### WORK REQUIRED
Retype the lines of the records from the line containing "The image size is (640, 455)." to the line containing "Looking at the image, I should click on (1142, 410).", both included, without any change.
── EXTRACTED MATERIAL
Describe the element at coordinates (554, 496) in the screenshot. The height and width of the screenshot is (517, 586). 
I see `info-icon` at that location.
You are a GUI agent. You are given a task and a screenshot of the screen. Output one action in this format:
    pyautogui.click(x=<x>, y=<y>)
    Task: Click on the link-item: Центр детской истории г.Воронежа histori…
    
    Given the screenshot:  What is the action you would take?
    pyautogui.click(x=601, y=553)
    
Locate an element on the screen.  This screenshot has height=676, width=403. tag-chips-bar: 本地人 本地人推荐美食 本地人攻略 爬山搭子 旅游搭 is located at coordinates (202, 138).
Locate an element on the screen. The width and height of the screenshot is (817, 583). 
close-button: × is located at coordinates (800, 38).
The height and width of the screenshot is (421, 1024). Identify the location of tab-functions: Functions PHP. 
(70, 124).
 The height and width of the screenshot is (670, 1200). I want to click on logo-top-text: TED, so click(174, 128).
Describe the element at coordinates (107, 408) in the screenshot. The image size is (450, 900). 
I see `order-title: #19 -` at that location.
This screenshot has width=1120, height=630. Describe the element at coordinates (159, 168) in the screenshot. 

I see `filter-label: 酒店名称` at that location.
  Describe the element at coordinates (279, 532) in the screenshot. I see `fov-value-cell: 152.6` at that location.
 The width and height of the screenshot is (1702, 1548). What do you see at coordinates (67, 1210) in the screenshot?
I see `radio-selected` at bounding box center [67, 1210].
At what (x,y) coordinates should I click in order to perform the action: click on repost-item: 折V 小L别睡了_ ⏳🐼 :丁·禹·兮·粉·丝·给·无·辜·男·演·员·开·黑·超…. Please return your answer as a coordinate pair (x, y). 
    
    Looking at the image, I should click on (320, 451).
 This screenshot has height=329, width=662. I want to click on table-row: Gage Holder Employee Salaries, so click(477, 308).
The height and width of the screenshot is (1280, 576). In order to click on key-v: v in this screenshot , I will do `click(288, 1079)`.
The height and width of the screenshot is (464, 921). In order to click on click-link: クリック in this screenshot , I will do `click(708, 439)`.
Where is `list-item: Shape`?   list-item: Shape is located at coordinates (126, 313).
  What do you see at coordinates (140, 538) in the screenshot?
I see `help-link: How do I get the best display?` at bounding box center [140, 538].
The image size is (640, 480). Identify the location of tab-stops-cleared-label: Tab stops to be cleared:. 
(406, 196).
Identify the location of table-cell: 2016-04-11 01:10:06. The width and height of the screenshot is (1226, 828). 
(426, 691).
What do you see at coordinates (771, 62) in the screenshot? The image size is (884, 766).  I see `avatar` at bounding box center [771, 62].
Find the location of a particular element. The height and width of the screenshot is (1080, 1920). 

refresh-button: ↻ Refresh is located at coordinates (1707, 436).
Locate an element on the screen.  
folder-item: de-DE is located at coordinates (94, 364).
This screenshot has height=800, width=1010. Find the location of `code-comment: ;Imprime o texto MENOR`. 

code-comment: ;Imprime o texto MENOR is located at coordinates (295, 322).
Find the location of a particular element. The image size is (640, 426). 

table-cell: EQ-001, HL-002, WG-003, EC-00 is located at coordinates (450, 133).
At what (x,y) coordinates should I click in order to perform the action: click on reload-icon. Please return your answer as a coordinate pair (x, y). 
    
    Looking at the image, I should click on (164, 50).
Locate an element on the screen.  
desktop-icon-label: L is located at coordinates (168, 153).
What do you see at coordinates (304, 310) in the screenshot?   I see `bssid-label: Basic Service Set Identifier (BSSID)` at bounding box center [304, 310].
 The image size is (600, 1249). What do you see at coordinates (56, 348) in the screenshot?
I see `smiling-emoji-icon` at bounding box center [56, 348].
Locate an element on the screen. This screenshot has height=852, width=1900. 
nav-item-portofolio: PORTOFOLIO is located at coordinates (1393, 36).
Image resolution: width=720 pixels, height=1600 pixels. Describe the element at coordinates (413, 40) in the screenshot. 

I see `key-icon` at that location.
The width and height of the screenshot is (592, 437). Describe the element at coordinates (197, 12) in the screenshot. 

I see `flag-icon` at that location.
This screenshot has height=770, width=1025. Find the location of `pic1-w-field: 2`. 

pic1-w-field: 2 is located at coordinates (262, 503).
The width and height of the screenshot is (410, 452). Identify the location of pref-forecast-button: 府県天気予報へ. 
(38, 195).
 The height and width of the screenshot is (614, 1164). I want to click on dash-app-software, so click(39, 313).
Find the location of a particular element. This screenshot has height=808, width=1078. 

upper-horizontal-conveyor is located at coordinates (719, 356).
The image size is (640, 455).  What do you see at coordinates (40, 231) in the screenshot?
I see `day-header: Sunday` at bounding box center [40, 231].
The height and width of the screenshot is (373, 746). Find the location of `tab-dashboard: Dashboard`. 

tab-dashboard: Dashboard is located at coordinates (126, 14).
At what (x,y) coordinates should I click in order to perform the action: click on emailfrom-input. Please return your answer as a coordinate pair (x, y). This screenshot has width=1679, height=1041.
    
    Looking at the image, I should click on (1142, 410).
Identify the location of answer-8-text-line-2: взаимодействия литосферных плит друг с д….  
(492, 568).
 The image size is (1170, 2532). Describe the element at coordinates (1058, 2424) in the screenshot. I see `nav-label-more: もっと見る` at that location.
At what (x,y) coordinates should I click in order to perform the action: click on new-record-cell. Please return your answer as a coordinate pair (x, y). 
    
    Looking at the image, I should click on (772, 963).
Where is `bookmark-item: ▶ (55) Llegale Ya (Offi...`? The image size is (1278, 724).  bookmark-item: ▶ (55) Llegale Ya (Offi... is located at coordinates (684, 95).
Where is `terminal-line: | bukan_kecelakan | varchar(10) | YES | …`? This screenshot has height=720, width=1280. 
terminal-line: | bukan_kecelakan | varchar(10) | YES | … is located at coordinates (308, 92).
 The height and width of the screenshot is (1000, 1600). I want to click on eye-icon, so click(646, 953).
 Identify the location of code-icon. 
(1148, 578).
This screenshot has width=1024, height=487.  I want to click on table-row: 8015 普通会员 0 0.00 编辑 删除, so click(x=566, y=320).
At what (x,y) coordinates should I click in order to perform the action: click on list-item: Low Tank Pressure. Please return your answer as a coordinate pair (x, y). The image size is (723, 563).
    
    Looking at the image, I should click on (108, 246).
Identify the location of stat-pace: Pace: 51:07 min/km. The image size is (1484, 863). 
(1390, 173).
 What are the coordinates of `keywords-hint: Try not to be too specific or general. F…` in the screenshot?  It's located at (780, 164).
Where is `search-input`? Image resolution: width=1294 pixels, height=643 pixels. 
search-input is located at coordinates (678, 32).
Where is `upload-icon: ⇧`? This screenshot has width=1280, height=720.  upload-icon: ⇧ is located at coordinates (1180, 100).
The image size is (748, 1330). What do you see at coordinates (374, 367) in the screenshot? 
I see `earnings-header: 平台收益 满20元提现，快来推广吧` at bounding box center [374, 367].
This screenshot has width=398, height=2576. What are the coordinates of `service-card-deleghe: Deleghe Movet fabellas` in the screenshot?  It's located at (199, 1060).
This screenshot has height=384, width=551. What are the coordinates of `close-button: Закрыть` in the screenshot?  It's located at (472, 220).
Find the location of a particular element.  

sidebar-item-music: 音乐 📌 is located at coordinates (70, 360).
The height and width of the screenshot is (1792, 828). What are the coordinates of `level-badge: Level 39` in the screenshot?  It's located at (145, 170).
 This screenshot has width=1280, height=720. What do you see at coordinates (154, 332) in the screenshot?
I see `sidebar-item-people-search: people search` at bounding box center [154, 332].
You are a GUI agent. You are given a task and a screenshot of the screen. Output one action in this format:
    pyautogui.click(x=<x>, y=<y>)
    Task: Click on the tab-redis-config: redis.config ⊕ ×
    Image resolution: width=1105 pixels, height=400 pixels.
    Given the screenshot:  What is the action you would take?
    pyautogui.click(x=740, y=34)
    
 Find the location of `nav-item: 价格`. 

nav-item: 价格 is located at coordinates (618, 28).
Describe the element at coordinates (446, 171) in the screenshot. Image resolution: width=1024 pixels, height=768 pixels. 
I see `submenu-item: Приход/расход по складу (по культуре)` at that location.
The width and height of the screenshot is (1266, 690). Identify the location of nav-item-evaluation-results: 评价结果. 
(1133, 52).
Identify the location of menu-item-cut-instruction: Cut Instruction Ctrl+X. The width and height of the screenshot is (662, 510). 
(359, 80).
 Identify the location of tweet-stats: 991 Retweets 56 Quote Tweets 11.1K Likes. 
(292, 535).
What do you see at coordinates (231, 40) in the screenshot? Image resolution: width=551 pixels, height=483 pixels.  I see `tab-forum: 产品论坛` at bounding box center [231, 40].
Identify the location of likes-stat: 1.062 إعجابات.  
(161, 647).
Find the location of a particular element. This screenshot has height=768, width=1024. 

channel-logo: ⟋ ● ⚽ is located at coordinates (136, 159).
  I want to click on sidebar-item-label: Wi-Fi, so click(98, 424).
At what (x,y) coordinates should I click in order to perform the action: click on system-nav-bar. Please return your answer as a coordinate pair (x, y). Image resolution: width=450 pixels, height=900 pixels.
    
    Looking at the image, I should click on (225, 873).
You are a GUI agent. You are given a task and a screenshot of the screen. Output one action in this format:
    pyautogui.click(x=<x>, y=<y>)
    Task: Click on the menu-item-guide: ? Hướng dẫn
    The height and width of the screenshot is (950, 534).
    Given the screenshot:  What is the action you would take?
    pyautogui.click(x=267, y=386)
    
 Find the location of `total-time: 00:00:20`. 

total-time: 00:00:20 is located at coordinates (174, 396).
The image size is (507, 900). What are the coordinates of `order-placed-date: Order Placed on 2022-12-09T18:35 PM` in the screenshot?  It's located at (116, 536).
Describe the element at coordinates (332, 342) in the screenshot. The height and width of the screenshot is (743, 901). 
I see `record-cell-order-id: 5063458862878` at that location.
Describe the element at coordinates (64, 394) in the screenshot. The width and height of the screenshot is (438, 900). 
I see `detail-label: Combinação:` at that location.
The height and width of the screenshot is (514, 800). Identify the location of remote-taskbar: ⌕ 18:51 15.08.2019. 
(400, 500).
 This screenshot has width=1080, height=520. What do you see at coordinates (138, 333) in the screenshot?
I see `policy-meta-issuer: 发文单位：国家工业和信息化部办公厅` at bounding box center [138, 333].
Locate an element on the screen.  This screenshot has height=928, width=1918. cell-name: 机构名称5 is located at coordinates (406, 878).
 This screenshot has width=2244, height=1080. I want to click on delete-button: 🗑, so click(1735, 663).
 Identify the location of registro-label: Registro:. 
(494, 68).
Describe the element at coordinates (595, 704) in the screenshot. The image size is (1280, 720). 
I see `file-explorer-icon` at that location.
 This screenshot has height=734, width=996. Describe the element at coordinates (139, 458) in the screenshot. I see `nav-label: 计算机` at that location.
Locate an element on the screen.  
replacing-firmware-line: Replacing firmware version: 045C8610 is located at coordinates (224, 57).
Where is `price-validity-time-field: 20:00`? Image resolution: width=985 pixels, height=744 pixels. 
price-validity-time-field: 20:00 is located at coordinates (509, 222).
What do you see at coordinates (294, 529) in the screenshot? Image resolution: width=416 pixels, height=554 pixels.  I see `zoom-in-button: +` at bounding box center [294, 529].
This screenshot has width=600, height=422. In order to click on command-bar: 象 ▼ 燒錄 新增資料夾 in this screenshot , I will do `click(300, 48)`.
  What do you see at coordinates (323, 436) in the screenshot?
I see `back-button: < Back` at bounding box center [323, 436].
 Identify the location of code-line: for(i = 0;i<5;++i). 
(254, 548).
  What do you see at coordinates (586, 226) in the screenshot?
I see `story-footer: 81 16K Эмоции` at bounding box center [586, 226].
────
### RESPONSE TO THIS TASK
The image size is (640, 455).  What do you see at coordinates (40, 231) in the screenshot?
I see `day-header: Sunday` at bounding box center [40, 231].
The height and width of the screenshot is (373, 746). Find the location of `tab-dashboard: Dashboard`. 

tab-dashboard: Dashboard is located at coordinates (126, 14).
At what (x,y) coordinates should I click in order to perform the action: click on emailfrom-input. Please return your answer as a coordinate pair (x, y). This screenshot has width=1679, height=1041.
    
    Looking at the image, I should click on (1142, 410).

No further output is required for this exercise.